Task statement> Without leaving out a single line, restate the entries below exactly.

Information shown>
<<<<

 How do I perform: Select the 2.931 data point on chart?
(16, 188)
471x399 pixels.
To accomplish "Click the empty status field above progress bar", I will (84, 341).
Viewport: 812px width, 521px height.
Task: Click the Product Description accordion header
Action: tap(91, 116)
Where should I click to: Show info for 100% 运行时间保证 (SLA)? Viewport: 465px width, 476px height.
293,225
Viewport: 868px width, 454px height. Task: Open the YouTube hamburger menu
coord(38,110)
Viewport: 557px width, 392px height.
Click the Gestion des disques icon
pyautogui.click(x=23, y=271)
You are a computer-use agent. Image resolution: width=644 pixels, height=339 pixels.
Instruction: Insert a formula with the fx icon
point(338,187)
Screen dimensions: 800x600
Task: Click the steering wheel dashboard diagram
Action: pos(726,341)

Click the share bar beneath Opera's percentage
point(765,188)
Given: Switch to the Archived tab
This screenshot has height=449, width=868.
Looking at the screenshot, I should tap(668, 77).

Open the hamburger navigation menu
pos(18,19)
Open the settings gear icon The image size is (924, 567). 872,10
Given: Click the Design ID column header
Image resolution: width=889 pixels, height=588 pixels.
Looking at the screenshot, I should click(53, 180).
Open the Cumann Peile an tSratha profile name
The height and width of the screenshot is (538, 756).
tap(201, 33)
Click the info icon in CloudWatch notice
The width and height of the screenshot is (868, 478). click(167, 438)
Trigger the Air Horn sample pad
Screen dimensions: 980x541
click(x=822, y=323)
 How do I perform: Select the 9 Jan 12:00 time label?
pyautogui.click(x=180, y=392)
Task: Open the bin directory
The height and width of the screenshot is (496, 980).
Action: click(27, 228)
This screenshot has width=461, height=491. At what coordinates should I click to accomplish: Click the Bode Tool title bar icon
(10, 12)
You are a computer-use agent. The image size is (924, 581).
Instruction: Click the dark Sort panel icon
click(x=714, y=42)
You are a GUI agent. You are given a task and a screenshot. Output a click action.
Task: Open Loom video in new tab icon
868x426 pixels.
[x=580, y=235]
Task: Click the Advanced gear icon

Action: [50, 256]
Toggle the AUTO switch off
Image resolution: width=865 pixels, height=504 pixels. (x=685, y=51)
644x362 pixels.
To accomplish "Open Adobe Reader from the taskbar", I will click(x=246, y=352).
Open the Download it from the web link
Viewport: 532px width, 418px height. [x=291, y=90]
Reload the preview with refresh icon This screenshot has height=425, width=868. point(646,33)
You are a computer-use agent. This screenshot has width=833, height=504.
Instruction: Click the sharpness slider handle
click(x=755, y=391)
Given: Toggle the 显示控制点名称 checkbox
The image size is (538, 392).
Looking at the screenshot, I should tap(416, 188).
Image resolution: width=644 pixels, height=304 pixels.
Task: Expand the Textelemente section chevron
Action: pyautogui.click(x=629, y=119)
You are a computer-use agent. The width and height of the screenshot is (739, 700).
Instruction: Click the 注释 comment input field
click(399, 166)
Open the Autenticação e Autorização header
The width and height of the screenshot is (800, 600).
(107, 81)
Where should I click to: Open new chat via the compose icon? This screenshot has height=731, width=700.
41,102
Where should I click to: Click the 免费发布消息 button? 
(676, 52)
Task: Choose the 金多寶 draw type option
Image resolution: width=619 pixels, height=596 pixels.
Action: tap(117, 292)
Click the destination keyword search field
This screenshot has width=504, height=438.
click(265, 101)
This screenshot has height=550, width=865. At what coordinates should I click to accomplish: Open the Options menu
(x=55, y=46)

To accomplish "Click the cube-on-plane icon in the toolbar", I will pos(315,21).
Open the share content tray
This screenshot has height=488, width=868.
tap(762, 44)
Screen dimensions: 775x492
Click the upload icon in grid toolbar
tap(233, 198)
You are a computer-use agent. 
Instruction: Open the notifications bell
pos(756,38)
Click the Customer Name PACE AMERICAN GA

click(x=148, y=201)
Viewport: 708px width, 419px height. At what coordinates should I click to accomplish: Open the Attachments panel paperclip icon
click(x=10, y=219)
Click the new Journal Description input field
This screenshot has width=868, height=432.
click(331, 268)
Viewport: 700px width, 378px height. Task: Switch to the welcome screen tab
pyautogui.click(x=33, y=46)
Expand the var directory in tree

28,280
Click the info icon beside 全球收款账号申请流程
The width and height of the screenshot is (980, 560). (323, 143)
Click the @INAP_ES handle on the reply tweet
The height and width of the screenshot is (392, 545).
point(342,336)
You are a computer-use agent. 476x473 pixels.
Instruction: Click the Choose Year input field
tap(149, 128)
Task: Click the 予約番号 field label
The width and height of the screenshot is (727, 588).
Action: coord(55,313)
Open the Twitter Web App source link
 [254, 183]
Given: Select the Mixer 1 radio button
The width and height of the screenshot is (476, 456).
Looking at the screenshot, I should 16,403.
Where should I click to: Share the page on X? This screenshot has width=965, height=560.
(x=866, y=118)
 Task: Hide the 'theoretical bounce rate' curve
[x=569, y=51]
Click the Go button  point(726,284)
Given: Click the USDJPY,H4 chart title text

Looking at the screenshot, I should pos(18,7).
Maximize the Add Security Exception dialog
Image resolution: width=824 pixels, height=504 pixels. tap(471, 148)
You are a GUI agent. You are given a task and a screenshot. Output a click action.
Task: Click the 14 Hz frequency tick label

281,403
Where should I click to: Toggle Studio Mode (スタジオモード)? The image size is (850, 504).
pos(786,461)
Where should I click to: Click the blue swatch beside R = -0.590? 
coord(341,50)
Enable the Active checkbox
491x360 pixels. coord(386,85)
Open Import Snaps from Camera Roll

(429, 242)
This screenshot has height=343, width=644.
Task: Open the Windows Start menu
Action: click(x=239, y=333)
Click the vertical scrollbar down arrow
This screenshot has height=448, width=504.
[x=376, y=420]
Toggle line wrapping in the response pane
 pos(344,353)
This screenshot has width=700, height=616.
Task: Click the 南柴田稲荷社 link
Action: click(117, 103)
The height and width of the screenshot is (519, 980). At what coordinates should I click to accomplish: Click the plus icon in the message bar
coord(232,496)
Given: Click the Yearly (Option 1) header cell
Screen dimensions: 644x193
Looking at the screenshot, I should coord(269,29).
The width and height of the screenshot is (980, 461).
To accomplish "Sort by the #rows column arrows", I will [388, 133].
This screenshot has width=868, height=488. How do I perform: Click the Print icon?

>>>>

Answer area>
 How do I perform: Select the 2.931 data point on chart?
(16, 188)
471x399 pixels.
To accomplish "Click the empty status field above progress bar", I will (84, 341).
Viewport: 812px width, 521px height.
Task: Click the Product Description accordion header
Action: tap(91, 116)
Where should I click to: Show info for 100% 运行时间保证 (SLA)? Viewport: 465px width, 476px height.
293,225
Viewport: 868px width, 454px height. Task: Open the YouTube hamburger menu
coord(38,110)
Viewport: 557px width, 392px height.
Click the Gestion des disques icon
pyautogui.click(x=23, y=271)
You are a computer-use agent. Image resolution: width=644 pixels, height=339 pixels.
Instruction: Insert a formula with the fx icon
point(338,187)
Screen dimensions: 800x600
Task: Click the steering wheel dashboard diagram
Action: pos(726,341)

Click the share bar beneath Opera's percentage
point(765,188)
Given: Switch to the Archived tab
This screenshot has height=449, width=868.
Looking at the screenshot, I should tap(668, 77).

Open the hamburger navigation menu
pos(18,19)
Open the settings gear icon The image size is (924, 567). 872,10
Given: Click the Design ID column header
Image resolution: width=889 pixels, height=588 pixels.
Looking at the screenshot, I should click(53, 180).
Open the Cumann Peile an tSratha profile name
The height and width of the screenshot is (538, 756).
tap(201, 33)
Click the info icon in CloudWatch notice
The width and height of the screenshot is (868, 478). click(167, 438)
Trigger the Air Horn sample pad
Screen dimensions: 980x541
click(x=822, y=323)
 How do I perform: Select the 9 Jan 12:00 time label?
pyautogui.click(x=180, y=392)
Task: Open the bin directory
The height and width of the screenshot is (496, 980).
Action: click(27, 228)
This screenshot has width=461, height=491. At what coordinates should I click to accomplish: Click the Bode Tool title bar icon
(10, 12)
You are a computer-use agent. The image size is (924, 581).
Instruction: Click the dark Sort panel icon
click(x=714, y=42)
You are a GUI agent. You are given a task and a screenshot. Output a click action.
Task: Open Loom video in new tab icon
868x426 pixels.
[x=580, y=235]
Task: Click the Advanced gear icon

Action: [50, 256]
Toggle the AUTO switch off
Image resolution: width=865 pixels, height=504 pixels. (x=685, y=51)
644x362 pixels.
To accomplish "Open Adobe Reader from the taskbar", I will click(x=246, y=352).
Open the Download it from the web link
Viewport: 532px width, 418px height. [x=291, y=90]
Reload the preview with refresh icon This screenshot has height=425, width=868. point(646,33)
You are a computer-use agent. This screenshot has width=833, height=504.
Instruction: Click the sharpness slider handle
click(x=755, y=391)
Given: Toggle the 显示控制点名称 checkbox
The image size is (538, 392).
Looking at the screenshot, I should tap(416, 188).
Image resolution: width=644 pixels, height=304 pixels.
Task: Expand the Textelemente section chevron
Action: pyautogui.click(x=629, y=119)
You are a computer-use agent. The width and height of the screenshot is (739, 700).
Instruction: Click the 注释 comment input field
click(399, 166)
Open the Autenticação e Autorização header
The width and height of the screenshot is (800, 600).
(107, 81)
Where should I click to: Open new chat via the compose icon? This screenshot has height=731, width=700.
41,102
Where should I click to: Click the 免费发布消息 button? 
(676, 52)
Task: Choose the 金多寶 draw type option
Image resolution: width=619 pixels, height=596 pixels.
Action: tap(117, 292)
Click the destination keyword search field
This screenshot has width=504, height=438.
click(265, 101)
This screenshot has height=550, width=865. At what coordinates should I click to accomplish: Open the Options menu
(x=55, y=46)

To accomplish "Click the cube-on-plane icon in the toolbar", I will pos(315,21).
Open the share content tray
This screenshot has height=488, width=868.
tap(762, 44)
Screen dimensions: 775x492
Click the upload icon in grid toolbar
tap(233, 198)
You are a computer-use agent. 
Instruction: Open the notifications bell
pos(756,38)
Click the Customer Name PACE AMERICAN GA

click(x=148, y=201)
Viewport: 708px width, 419px height. At what coordinates should I click to accomplish: Open the Attachments panel paperclip icon
click(x=10, y=219)
Click the new Journal Description input field
This screenshot has width=868, height=432.
click(331, 268)
Viewport: 700px width, 378px height. Task: Switch to the welcome screen tab
pyautogui.click(x=33, y=46)
Expand the var directory in tree

28,280
Click the info icon beside 全球收款账号申请流程
The width and height of the screenshot is (980, 560). (323, 143)
Click the @INAP_ES handle on the reply tweet
The height and width of the screenshot is (392, 545).
point(342,336)
You are a computer-use agent. 476x473 pixels.
Instruction: Click the Choose Year input field
tap(149, 128)
Task: Click the 予約番号 field label
The width and height of the screenshot is (727, 588).
Action: coord(55,313)
Open the Twitter Web App source link
 [254, 183]
Given: Select the Mixer 1 radio button
The width and height of the screenshot is (476, 456).
Looking at the screenshot, I should 16,403.
Where should I click to: Share the page on X? This screenshot has width=965, height=560.
(x=866, y=118)
 Task: Hide the 'theoretical bounce rate' curve
[x=569, y=51]
Click the Go button  point(726,284)
Given: Click the USDJPY,H4 chart title text

Looking at the screenshot, I should pos(18,7).
Maximize the Add Security Exception dialog
Image resolution: width=824 pixels, height=504 pixels. tap(471, 148)
You are a GUI agent. You are given a task and a screenshot. Output a click action.
Task: Click the 14 Hz frequency tick label

281,403
Where should I click to: Toggle Studio Mode (スタジオモード)? The image size is (850, 504).
pos(786,461)
Where should I click to: Click the blue swatch beside R = -0.590? 
coord(341,50)
Enable the Active checkbox
491x360 pixels. coord(386,85)
Open Import Snaps from Camera Roll

(429, 242)
This screenshot has height=343, width=644.
Task: Open the Windows Start menu
Action: click(x=239, y=333)
Click the vertical scrollbar down arrow
This screenshot has height=448, width=504.
[x=376, y=420]
Toggle line wrapping in the response pane
 pos(344,353)
This screenshot has width=700, height=616.
Task: Click the 南柴田稲荷社 link
Action: click(117, 103)
The height and width of the screenshot is (519, 980). At what coordinates should I click to accomplish: Click the plus icon in the message bar
coord(232,496)
Given: Click the Yearly (Option 1) header cell
Screen dimensions: 644x193
Looking at the screenshot, I should coord(269,29).
The width and height of the screenshot is (980, 461).
To accomplish "Sort by the #rows column arrows", I will [388, 133].
This screenshot has width=868, height=488. How do I perform: Click the Print icon?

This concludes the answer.